It seems to me that people are slowly, ever-so-slowly, coming to terms with the idea that there are ways in they have certain privileges that make their lives easier and more successful in ways that they can’t see.
I myself have an incredible set of privileges. For example, because I am a white male, I know that I am more likely to receive an employee job referral, higher salary when I get a job, and I am less likely to be harassed and assaulted.
I grew up with parents who loved and supported me and gave me a safe environment in which to thrive. I live in the United States, which means I have a higher life expectancy than in other parts of the world. And as a bonus, I’m also less likely to be eaten by a lion.
These, and other privileges, have benefited me in ways I am completely unaware of. Would I not have gotten the job / into that college / gotten off with a warning if I had had a different skin color?
Privilege is tricky to talk about, because so much of it is invisible, and therefore people act as if it doesn’t exist. (Listen to anyone talk about how they are “self-made” and “got where they were with hard work alone” to see just how pernicious this is.)
But it needs to be talked about.
And so today I ask: is living without a smartphone a sign of privilege?

The Hoodie Life
Silicon Valley has a fashion problem. There is a conscious decision made to dress like you don’t have time to dress any better. Witness the famous hoodie worn by the famous multizillionaire. Dude can afford nicer clothes right?
But he doesn’t need to. And that’s significant.
When you are economically disadvantaged, or have less privilege in society, you can’t get away with this. You may not be seen otherwise. You have to play the part.
So right of the bat, the clothes we wear have an undercurrent of privilege.
It’s not hard to see how this might extend to other economic indicators. Choice of car, where one lives, etc. These indicators do not guarantee wealth and privilege, but we often mistake it for such, and so it’s important for some people to make those signs.
Signifying smartphones
Does this argument extend to smartphones?

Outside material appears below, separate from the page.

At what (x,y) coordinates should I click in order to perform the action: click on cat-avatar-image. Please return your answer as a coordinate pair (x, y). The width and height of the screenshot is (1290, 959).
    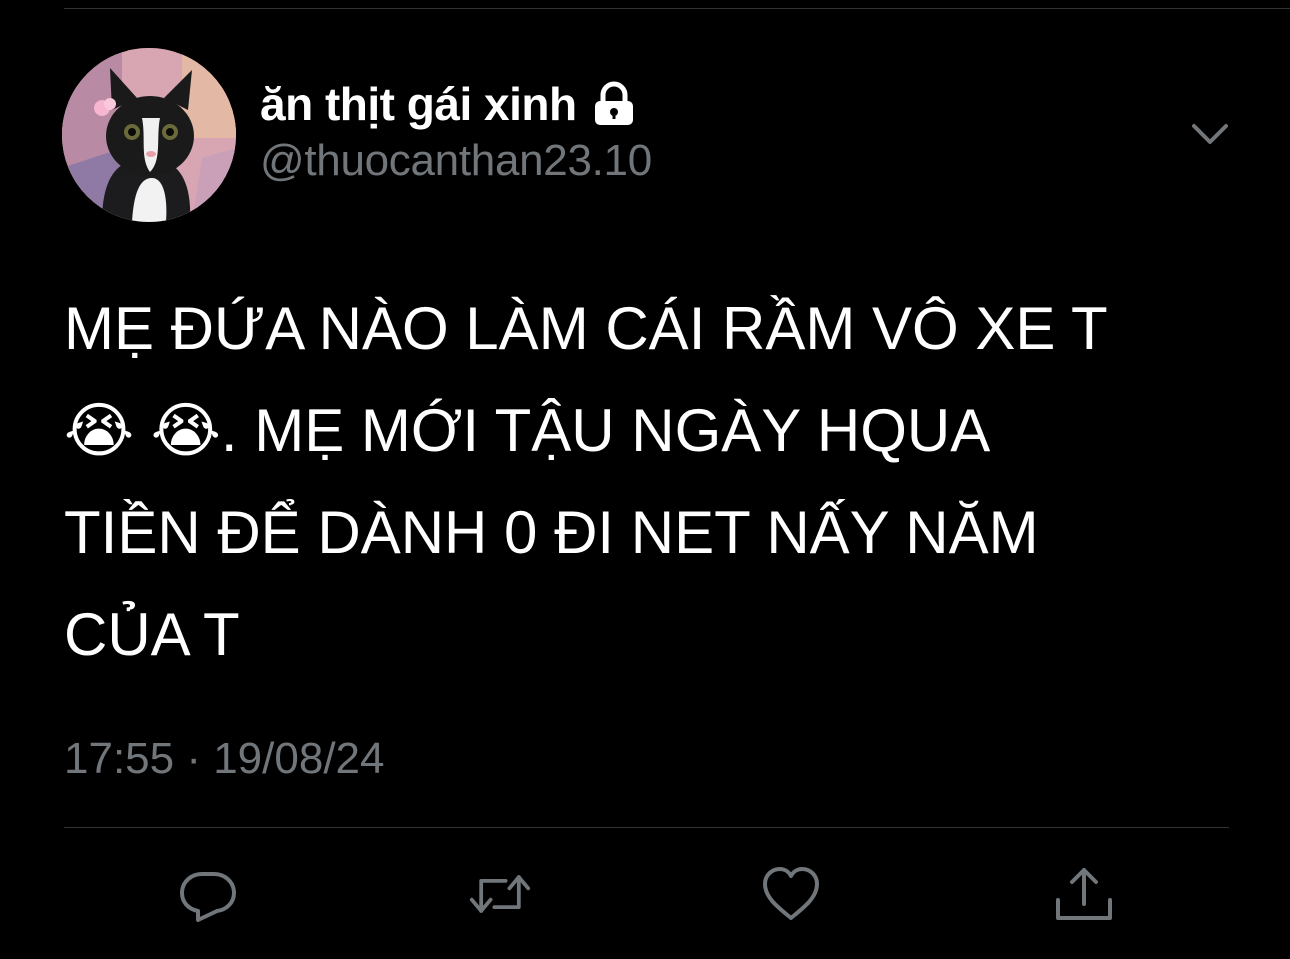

According to a Washington Post article from 2017:
“For many lower-income Americans, smartphones are the only realistic way to get online. As many as 10 percent of U.S. adults — more than 24 million — pinch pennies by paying for a smartphone plan only. […] It’s this same dynamic that forces some schoolchildren to do their homework from McDonald’s, or to stand outside their school grounds after dark hoping to catch a bit of WiFi from the hotspot inside.”
The argument here is that a smartphone is seen as a necessity for economically-disadvantaged people.
It’s certainly true that if you suffer from housing insecurity, your smartphone is the only way you can get reliable internet without going to public places.
But could these people get a feature phone and use internet in some other way? Spend the money on a laptop instead of a smartphone?
Perhaps. But this is starting to feel a little punitive isn’t it? It also doesn’t sound very important or relevant.
The social cost is real
Bucking societal trends incurs a social cost. It’s not peer pressure per se, but merely the subtle “othering” process that happens when everyone is doing something and you’re not. Oh, you’re not on Facebook? Oh, well, I guess I could text you when events happen, but really, we all just figure it out on Facebook.
This cost can be worse depending on how stable and valued you feel in your community.
Which brings me back to privilege. Again, as a white male with economic security, I operate from a position of strong privilege. If I choose to not use a smartphone, the cost that I incur may be real, in that I miss out on things, can’t communicate in the manner that others do, and can literally be left out of conversations and trends.
But I can afford that cost, because I have a strong community, I have plenty of economic and social security, and I don’t need a smartphone to exhibit the fitting-in that other people might.
In other words, while I want to fit in, but I don’t need to fit in in this way.
And not everyone has that luxury.
So with an economic argument (in that a smartphone is a lifeline that is more affordable to people of limited means) and a social argument (in that a smartphone allows someone to better fit in and be a part of their community), does this mean that not using a smartphone is something accessible to only those with a certain amount of privilege?
To be honest, I’m inclined to say: yes.
What now?
Maybe there is less here than it seems. After all, just because something is primarily available to those with privilege doesn’t mean that it’s not important.
What we discuss on this site are matters of self-fulfillment and connection to others. If you’re able to focus on those concerns, you’re pretty high up on Maslow’s Hierarchy of Needs.
Put against the problems of food insecurity, housing insecurity, income inequality, demographic inequality, right-sizing your relationship to technology doesn’t feel that important.
But please don’t make the error that because someone is suffering with an affliction that you don’t have, your suffering doesn’t matter or isn’t allowed.
We are all on this journey toward fulfillment, and everyone is in a different place. Even if we recognize our privileges, that doesn’t mean that we have anything to apologize for. What we can—must—do instead is work to make both our lives and those of others better.
Living without a smartphone might be a privilege, but all the more reason to know it, and let your privilege spur you on to work toward a more just world.
Do you think not using a smartphone is a sign of privilege?